İnsanın içinde nesne olmadığına, özne olduğuna dair bir his var, hatta histen öte bir kanun bu; özne olduğumuza ve başka insanların da özne olduğuna inanarak başlıyoruz medeni sayılmaya ve başka özneleri ne kadar özne görebilirsek o kadar daha insanî oluyoruz.

Onun için bir insanın hayatına değer biçmek insanlığa ihanet gibi geliyor.

Onun için insana dair herhangi bir değerlendirmede, işin içine sadece nesne olarak görmediğimiz değerler katmak gerekiyor. İnsanı sadece kazandığı para veya yarattığı ekonomik değer veya tükettiği kaynak olarak göremiyoruz, bir ismi, bir ailesi, bedeninden öte bir ruhu olmak zorunda.

Yine de insanlar gerçekte aynen pek de özne görmediğimiz hayvanlar gibi nesne. Çoğunun hayatla ilgili derdi karnını doyurmak, eş bulmak ve daha değişik şeyler tüketmek üzerine kurulu. Tek bir insanı insan olarak görmek kolay ancak milyonlarca insan bir araya geldiğinde, herhangi bir canlı sürüsü nasıl davranıyorsa öyle davranıyor.

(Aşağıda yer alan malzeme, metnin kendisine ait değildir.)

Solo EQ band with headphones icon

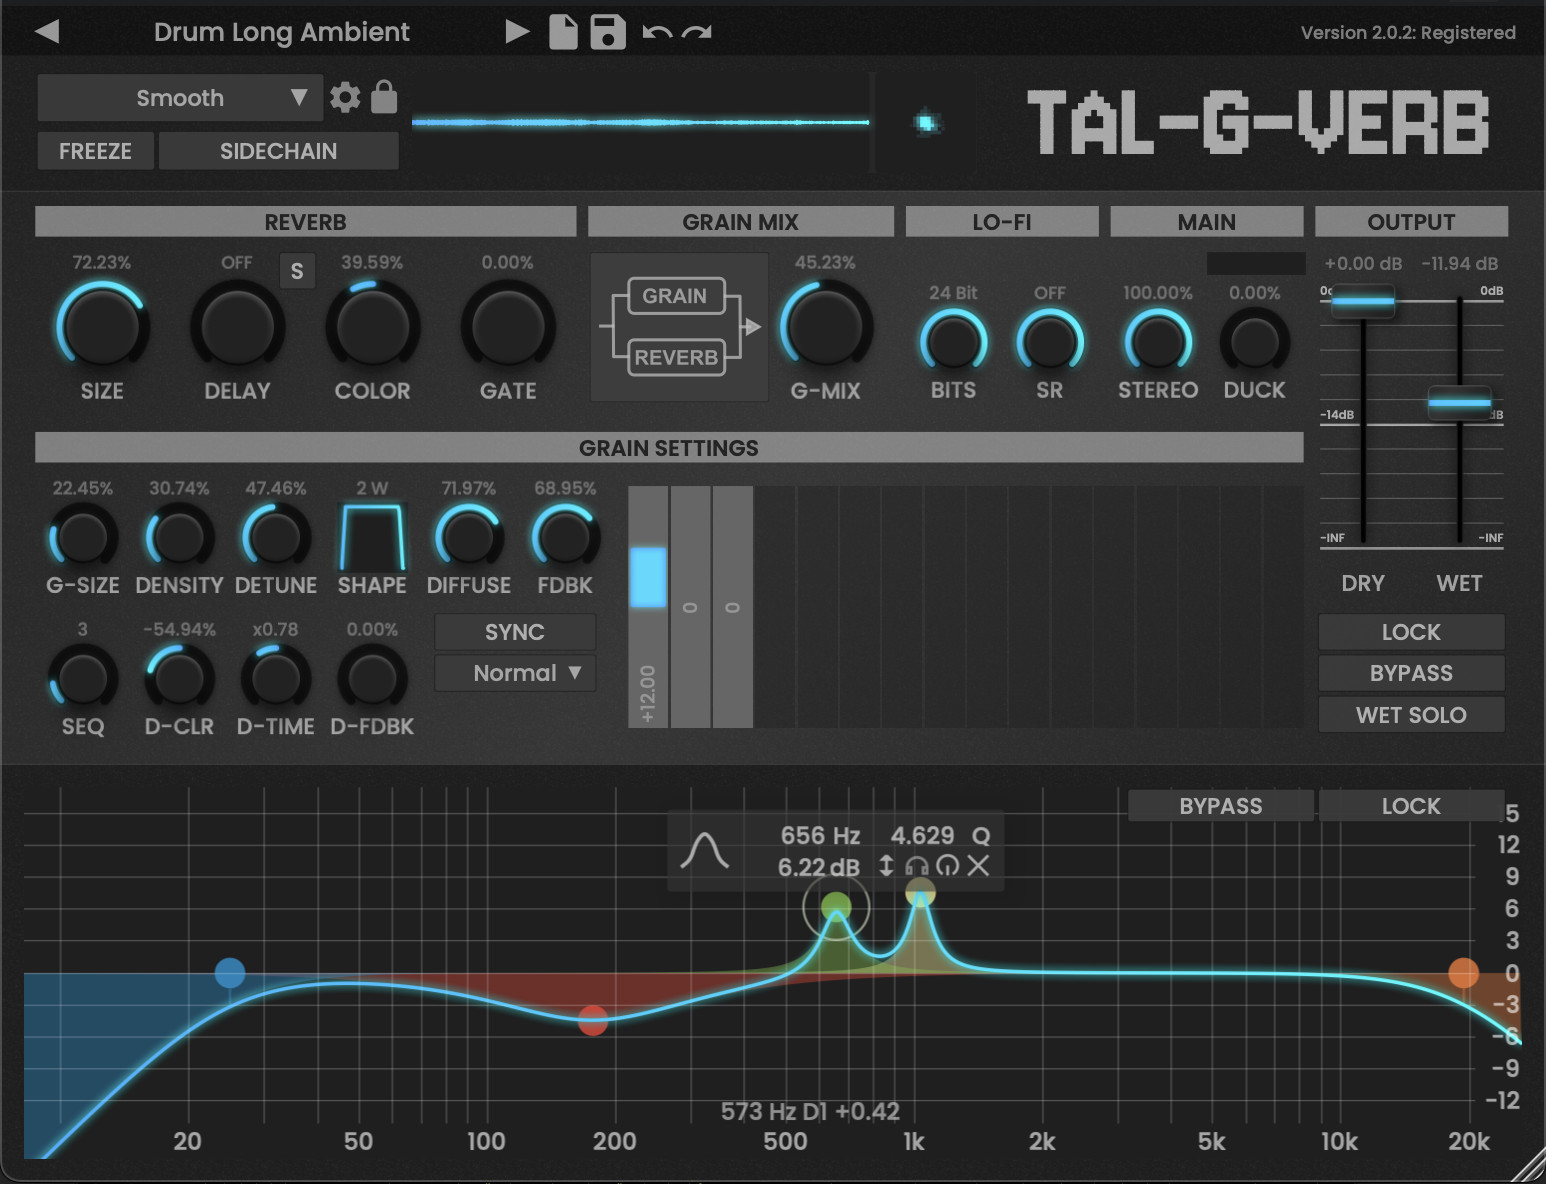click(x=917, y=866)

Topluluğun zekası aralarındaki en aptalın zekasına denktir mealinde bir söz hatırlıyorum.

Hepimiz o milyonların içinde olduğumuz için gerçekte kendimizi nesne olarak görmesek de birilerinin bizi öyle gördüğü fikrine alışmamız gerekiyor. Stalin’in isabetle gördüğü: Bir kişinin ölümü trajedidir, bir milyon kişinin ölümü istatistik.

Gerçekte olduğumuz her şeyin maddî bir karşılığı var. İnsan hayatının da, işlediği sevapların da, günahların da… Bunları ölçmek zor olabilir. Nasıl ölçüleceği tartışabilir ancak ölçüm cihetinin tartışmalı oluşu insanın namütenahi değeri olduğu anlamına gelemez.

İnsan kendine namütenahi değer biçerek, gerçekte, egosunun dokunulmazlığını ilan eder. İnsan hayatına değer biçilemez sözünün asıl anlattığı benim hayatıma değer biçilemez\ dir. İnsanın kendisi hakkında böyle düşünmesi normal. İnsanın kendi hayatına değer biçmesi muhtemel değil çünkü o hayat alındığında, elinde hiçbir şey kalmıyor. Velakin hepimiz başkalarının hayatına ve mutluluğuna değer biçiyoruz, itiraf etmek işimize gelmese de.